Findlaw has published my new commentary. It begins:

    Our country’s multi-layered system for nominating and choosing presidential candidates is imploding. The public financing of presidential campaigns, put in place after Watergate, is in shambles, such that no top-tier candidates are expected to participate in it for the 2008 elections. Our traditional primary season, beginning with the Iowa caucuses and the New Hampshire primary, is being threatened by a new rush to the front of the line by many states, with first Florida, and now Michigan, moving up their primaries to January. The move raises the spectacle of a Christmas caucus in Iowa and the Democratic Party refusing to seat Florida’s delegates at the party’s nominating convention next summer.
    Meanwhile, former Tennessee Senator Fred Thompson has been “testing the waters” of a presidential candidacy so long and so deeply that he’s drawn a complaint filed at the FEC claiming he’s really a presidential candidate (allowing him to get those “Law and Order” residuals before officially declaring his candidacy, an act which would force NBC to take his shows off the air under equal time rules).

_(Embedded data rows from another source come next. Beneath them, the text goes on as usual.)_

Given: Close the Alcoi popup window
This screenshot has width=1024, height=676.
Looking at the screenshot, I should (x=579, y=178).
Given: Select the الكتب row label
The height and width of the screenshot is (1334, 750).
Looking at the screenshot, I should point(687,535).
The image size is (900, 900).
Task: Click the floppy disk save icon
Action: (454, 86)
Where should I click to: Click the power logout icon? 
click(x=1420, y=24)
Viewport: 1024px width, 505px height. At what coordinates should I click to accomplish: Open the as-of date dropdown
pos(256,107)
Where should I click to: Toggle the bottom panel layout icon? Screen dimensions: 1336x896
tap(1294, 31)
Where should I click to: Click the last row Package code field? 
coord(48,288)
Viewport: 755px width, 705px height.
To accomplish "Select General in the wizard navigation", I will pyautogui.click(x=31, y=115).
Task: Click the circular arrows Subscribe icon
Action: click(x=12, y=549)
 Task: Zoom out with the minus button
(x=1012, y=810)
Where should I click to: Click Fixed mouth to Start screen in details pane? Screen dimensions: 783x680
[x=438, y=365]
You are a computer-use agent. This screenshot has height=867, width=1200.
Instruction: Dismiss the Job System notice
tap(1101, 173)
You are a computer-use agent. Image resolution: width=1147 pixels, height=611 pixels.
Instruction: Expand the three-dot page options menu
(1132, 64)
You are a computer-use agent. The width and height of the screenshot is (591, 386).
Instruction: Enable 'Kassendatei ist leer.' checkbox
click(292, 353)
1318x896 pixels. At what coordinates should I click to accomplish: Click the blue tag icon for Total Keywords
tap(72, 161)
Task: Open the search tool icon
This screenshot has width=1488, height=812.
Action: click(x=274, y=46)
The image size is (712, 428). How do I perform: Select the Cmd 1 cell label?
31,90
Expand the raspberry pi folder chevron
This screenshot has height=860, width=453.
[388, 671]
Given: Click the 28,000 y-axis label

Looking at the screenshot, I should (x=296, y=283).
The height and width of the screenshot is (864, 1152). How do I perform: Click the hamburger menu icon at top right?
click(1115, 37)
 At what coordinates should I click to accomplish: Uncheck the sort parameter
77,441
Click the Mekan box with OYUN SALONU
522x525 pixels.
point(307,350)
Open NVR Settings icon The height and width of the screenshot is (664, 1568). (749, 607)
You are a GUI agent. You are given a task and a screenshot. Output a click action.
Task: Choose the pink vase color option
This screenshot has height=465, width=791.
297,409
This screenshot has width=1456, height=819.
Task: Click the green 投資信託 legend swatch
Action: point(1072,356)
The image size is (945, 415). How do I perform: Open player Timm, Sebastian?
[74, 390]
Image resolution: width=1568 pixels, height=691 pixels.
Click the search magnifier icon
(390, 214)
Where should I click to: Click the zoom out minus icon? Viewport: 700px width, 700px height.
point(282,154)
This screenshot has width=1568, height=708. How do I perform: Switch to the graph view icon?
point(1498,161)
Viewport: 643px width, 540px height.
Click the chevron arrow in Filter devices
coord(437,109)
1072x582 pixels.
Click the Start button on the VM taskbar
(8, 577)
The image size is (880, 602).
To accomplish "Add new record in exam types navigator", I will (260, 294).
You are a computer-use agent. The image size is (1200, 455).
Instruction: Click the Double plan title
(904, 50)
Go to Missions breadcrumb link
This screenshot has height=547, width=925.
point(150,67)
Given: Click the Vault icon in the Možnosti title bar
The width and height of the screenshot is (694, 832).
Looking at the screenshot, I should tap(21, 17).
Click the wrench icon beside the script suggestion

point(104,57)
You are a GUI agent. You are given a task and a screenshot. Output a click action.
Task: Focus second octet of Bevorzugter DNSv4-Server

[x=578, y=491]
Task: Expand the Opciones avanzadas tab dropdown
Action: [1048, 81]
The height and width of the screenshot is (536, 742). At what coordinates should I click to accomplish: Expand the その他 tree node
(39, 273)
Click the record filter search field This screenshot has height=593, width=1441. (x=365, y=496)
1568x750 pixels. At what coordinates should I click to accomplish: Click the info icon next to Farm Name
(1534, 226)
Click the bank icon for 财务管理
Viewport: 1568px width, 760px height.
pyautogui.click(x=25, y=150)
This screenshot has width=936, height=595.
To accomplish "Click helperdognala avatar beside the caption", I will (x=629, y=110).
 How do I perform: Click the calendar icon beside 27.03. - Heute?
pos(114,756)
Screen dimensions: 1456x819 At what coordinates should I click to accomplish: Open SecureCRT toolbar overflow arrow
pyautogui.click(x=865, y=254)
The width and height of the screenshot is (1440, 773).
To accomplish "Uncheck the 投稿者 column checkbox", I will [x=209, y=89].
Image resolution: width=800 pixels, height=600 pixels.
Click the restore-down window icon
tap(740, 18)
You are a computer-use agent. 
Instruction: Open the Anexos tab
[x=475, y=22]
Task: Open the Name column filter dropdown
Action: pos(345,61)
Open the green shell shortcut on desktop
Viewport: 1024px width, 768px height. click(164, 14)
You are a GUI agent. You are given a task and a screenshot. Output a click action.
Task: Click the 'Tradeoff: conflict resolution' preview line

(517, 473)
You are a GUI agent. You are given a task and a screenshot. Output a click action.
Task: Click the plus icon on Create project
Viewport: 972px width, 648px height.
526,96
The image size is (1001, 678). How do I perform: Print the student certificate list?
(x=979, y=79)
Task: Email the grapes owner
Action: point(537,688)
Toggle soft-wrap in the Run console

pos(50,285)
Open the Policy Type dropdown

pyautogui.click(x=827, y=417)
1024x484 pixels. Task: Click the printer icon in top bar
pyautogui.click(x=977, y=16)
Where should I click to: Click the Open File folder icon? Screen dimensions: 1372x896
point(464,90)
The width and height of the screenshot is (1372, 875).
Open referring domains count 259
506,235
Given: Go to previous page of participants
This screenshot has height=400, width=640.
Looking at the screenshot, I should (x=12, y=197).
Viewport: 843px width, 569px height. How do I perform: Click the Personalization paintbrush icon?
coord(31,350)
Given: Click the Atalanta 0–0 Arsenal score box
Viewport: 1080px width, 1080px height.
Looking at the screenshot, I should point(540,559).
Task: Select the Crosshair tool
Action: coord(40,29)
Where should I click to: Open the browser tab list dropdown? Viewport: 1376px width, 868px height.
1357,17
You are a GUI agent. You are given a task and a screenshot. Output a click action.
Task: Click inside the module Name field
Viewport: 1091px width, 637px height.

    Finally, and most importantly, California Republicans are trying to game the Electoral College, by placing a measure on the June 2008 election ballot which would change California’s winner-take-all method for allocating the state’s electoral college votes to a system awarding votes based on the winner of the vote for president in each California congressional district–a change which, if enacted and upheld as constitutional, could well swing a close election to a Republican candidate.
    What gives? And why the implosion now? Simply put, our politics have become too sophisticated to be contained by the current laws governing our system for choosing the president. With the stakes this high, political actors would be fools not to try to game the system.